Several universities both in India and the West have translations series of Indian classics going back to the 19th century. These should be supplemented wherever possible by visual arts series of classical dramas and other works of performances with appropriate subtitles. Imagine how exciting it will be to watch a performance of Kalidasa’s Shakuntala or Bhasa’s Svapnavasavadatta with subtitles and properly introduced by a scholar. Such works need not be limited to Sanskrit but go on to embrace masterpieces in other Indian languages also.

Then there is the greatness of Indian thought in philosophy, metaphysics, linguistics and other fields. They are mostly in Sanskrit, but to insist that they should be studied in Sanskrit is like insisting that Newton, Gauss and others should be studied only in the Latin original. Great thoughts remain great even in translation. But these works must be brought into the modern age by focusing on the content, the relevance of ideas. Again, the approach must be content driven, not antiquarian, rooted in reverence for the past.

If the Bhagavadgita is admired, it is because of its content, which is timeless, not just because it is thousands of years old.  For example, classical grammatical works of Panini, Katyayana and others must be made current by presenting their thoughts in modern linguistic forms, in a manner suitable for computer science. Similarly the great works of Samkhya and Vedanta should be recast in modern language and style, in a manner that can be useful in the modern world. They hold great potential for shedding light on problems in modern physics. This must be explored in the full.
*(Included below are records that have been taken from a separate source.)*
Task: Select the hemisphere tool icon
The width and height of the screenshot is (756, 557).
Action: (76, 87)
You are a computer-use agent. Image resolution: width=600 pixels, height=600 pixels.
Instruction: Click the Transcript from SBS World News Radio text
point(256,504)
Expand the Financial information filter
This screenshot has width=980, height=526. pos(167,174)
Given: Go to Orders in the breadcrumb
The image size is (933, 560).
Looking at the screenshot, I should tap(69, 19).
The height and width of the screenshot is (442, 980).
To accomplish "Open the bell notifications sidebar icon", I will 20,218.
Conclusion: colonization to globalization

India is and has always been of interest to the world; it will continue to be so in every age. Each age and each nation looks at India through its own eyes. Classical Indology reflects the interests and beliefs of the Colonial Age. Today, however, we are living in the era of globalization. But many academic departments in the West, as well as their counterparts in India still reflect colonial ideas, debating issues that are no longer relevant. In the West at least these departments are on their way to oblivion. It is the duty of Indian thinkers, educators and policymakers to ensure that they don’t become the last colonial outposts by clinging to ideas and methods that are disappearing from the lands that created them.
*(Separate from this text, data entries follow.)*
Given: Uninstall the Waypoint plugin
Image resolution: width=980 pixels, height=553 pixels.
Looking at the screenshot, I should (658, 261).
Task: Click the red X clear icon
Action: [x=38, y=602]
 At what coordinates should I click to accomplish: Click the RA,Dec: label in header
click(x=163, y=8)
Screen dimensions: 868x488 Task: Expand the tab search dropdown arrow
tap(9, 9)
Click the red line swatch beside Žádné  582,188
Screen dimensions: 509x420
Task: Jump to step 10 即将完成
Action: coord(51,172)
In summary, institutions like the Center for Indic Studies rather than Indology and other academic departments in the West represent the future of India studies. The success of this pioneering venture will no doubt spawn imitators at other universities, which will result in healthy competition ensure high standards. History, Sanskrit and other departments at Indian universities should collaborate and have joint programs with such centers rather than  with traditional ones that are holdovers from the colonial era and are on their way to extinction.

Acknowledgement: The author is most grateful to Dr. Balram Singh, the founder and director of the Center for Indic Studies, Pandit Ramadhin Ramsamooj, head of the 3Rs Foundation and its administrator Ms. Hema Mahase for their support and help. Their extraordinary hospitality made his stay both enjoyable and productive.